As a part of this initiative, Brad Arkin of the Adobe Secure Software Engineering Team announced another big change – Adobe Reader is getting a “sandbox” environment that goes by the name of Adobe Reader Protected Mode.
“Scheduled for inclusion in the next major version release of Adobe Reader, Protected Mode is a sandboxing technology based on Microsoft’s Practical Windows Sandboxing technique. It is similar to the Google Chrome sandbox and Microsoft Office 2010 Protected Viewing Mode,” says Arkin.

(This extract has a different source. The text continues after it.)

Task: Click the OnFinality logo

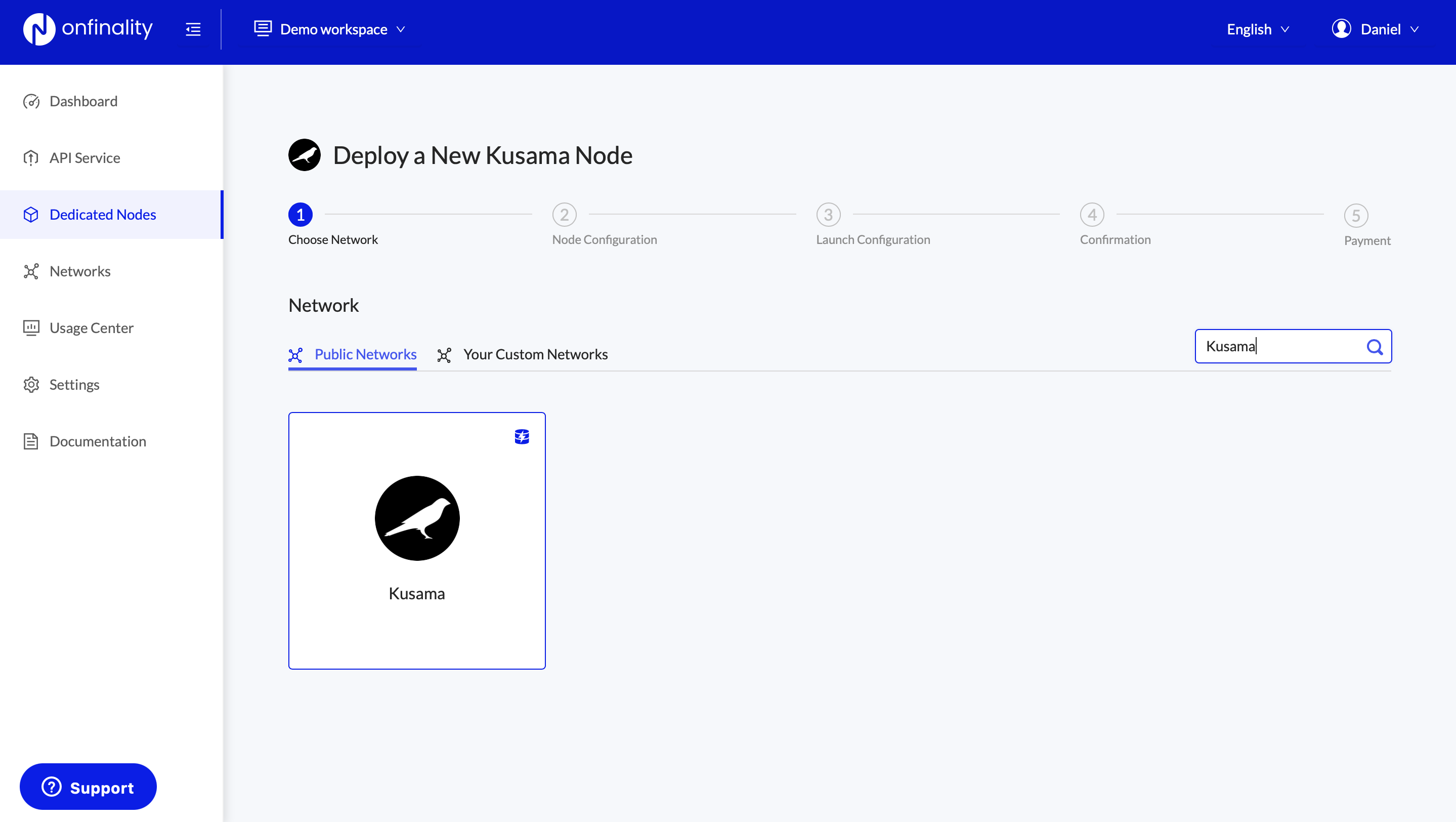Action: (88, 29)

“With Adobe Reader Protected Mode enabled (it will be by default), all operations required by Adobe Reader to display the PDF file to the user are run in a very restricted manner inside a confined environment, the “sandbox.” Should Adobe Reader need to perform an action that is not permitted in the sandboxed environment, such as writing to the user’s temporary folder or launching an attachment inside a PDF file using an external application (e.g. Microsoft Word), those requests are funneled through a “broker process,” which has a strict set of policies for what is allowed and disallowed to prevent access to dangerous functionality.”
The implementation of the Protected Mode will be executed in two phases. The first new release will sandbox all “write” calls on Windows 7, Vista, XP, Server 2008 and Server 2003 – so that exploits aimed at installing malware or changing the registry or the file system are blocked. Future releases will have the sandbox extended to include read-only activities so that attackers can’t read information contained on the computer.